Promulguée fin 2022, la CSRD est l’un des piliers du plan d’action pour la finance durable de l’Union européenne (UE). Elle remplace la Non-Financial Reporting Directive (NFRD), qui se traduisait en France par la publication d’une déclaration de performance extra-financière (DPEF).

La CSRD élargit le périmètre des entreprises concernées par la publication d’un rapport de durabilité et impose un cadre plus exigeant s’agissant des informations ESG (Environnement, Social, Gouvernance) qu’il convient de communiquer.

En promouvant une information de durabilité fiable, pertinente et comparable entre tous les acteurs économiques, cette directive vise notamment à orienter les capitaux et les investissements vers les entreprises les plus vertueuses.

De plus, le rapport de durabilité sera publié électroniquement dans une section dédiée du rapport de gestion, ce qui illustre la volonté de l’UE de mettre au même niveau l’information financière et l’information de durabilité.

S’il s’agit d’une nouvelle contrainte réglementaire, cet exercice de reporting est pourtant nécessaire pour accélérer la transition écologique des entreprises et doit à ce titre plutôt être considéré comme un exercice stratégique utile pour la pérennité des entreprises.

6000 entreprises concernées en France et 50000 en Europe

Contrairement à la NFRD, la publication du rapport de durabilité concerne toutes les sociétés commerciales dépassant certains seuils, cotées ou non, peu importe leur forme juridique : les SAS et SARL seront donc par exemple concernées. À noter que les établissements de crédit, les entreprises d’assurance ou encore les coopératives entreront également dans le scope de la CSRD – sous réserve de dépasser les seuils prévus par la Directive Comptable Européenne.

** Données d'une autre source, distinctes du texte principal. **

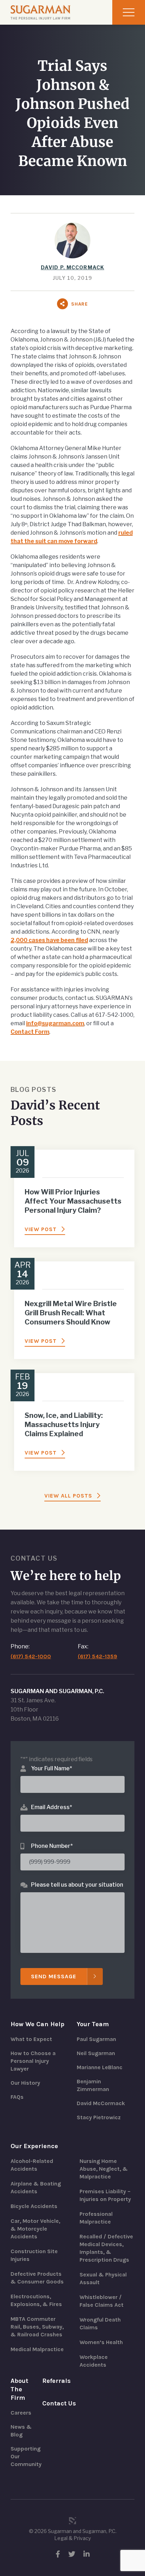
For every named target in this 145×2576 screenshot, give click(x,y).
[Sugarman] (40, 12)
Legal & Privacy (72, 2538)
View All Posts (68, 1495)
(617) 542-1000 (31, 1656)
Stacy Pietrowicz (99, 2117)
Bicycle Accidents (34, 2206)
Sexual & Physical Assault (103, 2278)
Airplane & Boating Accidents (36, 2187)
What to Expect (31, 2039)
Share (79, 304)
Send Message (53, 1976)
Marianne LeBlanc (99, 2067)
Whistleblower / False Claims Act (102, 2301)
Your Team (93, 2024)
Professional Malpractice (96, 2218)
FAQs (17, 2097)
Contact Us (59, 2403)
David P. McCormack (72, 267)
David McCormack (101, 2103)
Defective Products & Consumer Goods (37, 2277)
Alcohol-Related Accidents (32, 2165)
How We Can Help (37, 2024)
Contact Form (30, 1031)
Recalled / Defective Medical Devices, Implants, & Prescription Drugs (106, 2248)
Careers (21, 2412)
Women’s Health (101, 2342)
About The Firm (19, 2389)
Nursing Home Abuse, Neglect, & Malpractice (104, 2169)
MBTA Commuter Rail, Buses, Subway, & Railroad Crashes (37, 2327)
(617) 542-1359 (97, 1656)
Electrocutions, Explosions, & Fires (36, 2300)
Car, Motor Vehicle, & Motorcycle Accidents (35, 2229)
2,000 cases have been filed (49, 940)
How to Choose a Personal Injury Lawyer (33, 2061)
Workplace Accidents (94, 2361)
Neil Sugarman (96, 2053)
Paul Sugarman (96, 2039)
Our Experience (34, 2146)
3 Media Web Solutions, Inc (72, 2520)
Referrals (56, 2381)
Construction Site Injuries (34, 2255)
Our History (25, 2082)
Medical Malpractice (37, 2349)
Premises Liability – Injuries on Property (105, 2195)
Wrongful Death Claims (100, 2323)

Il convient à ce titre de signaler qu’en octobre 2023, la Commission européenne (CE) a proposé de relever les seuils permettant de déterminer les catégories d’entreprises en fonction de leur taille (micro, petite, moyenne ou grande). Si cette Directive n’est pas encore transposée en droit français, nous avons toutefois pris en compte les nouveaux seuils dans cet article, qui seront appliqués dès le 1er janvier 2024.

La CSRD s’appliquera dès lors aux :

  • Grandes entreprises, cotées ou non cotées sur un marché réglementé, dépassant deux des trois seuils suivants : 25 M€ pour le total bilan, 50 M€ pour le chiffre d’affaires et 250 salariés
  • PME cotées, dépassant deux des trois seuils suivants : 450 000 € pour le total bilan ; 900 000 € pour le chiffre d’affaires, 10 salariés

À noter que pour déterminer si un groupe est soumis à l’obligation de produire un rapport de durabilité au niveau de sa société mère, les critères à retenir seront les mêmes que pour les comptes consolidés, à savoir les seuils de la grande entreprise majorés de 20 % pour le chiffre d’affaires et le total bilan, soit 30 M€ de total bilan, 60 M€ de chiffre d’affaires et 250 salariés.

Le dépassement des seuils est apprécié sur 2 exercices consécutifs.

Concernant le calendrier d’application, l’ordonnance transpose sans changement les dispositions d’application progressives prévues par la CSRD. Pour résumer, à quelques exceptions près que nous n’exposerons pas ici, les entreprises publieront leur premier rapport de durabilité comme le précise le calendrier suivant :
Obligations reporting

Nouveau rôle du commissaire aux comptes, sanctions… que retenir de la transposition de la CSRD ?

La clarification du rôle de l’auditeur est un apport important de la transposition de la CSRD en droit français.

L’audit des rapports de durabilité suit les mêmes règles que celles de l’audit des états financiers (notamment en termes de déontologie, de signalement des irrégularités, de révélation de faits délictueux, etc.). Le contrôle de l’audit des rapports de durabilité sera sous la responsabilité de la H2A (La Haute Autorité de l’Audit), anciennement le H3C (le « Haut Conseil Du Commissariat Aux Comptes »).

La certification des informations de durabilité pourra être réalisée par un commissaire aux comptes ou par un organisme tiers indépendant (OTI) accrédité par le COFRAC, moyennant le respect des conditions fixées par l’Ordonnance de transposition.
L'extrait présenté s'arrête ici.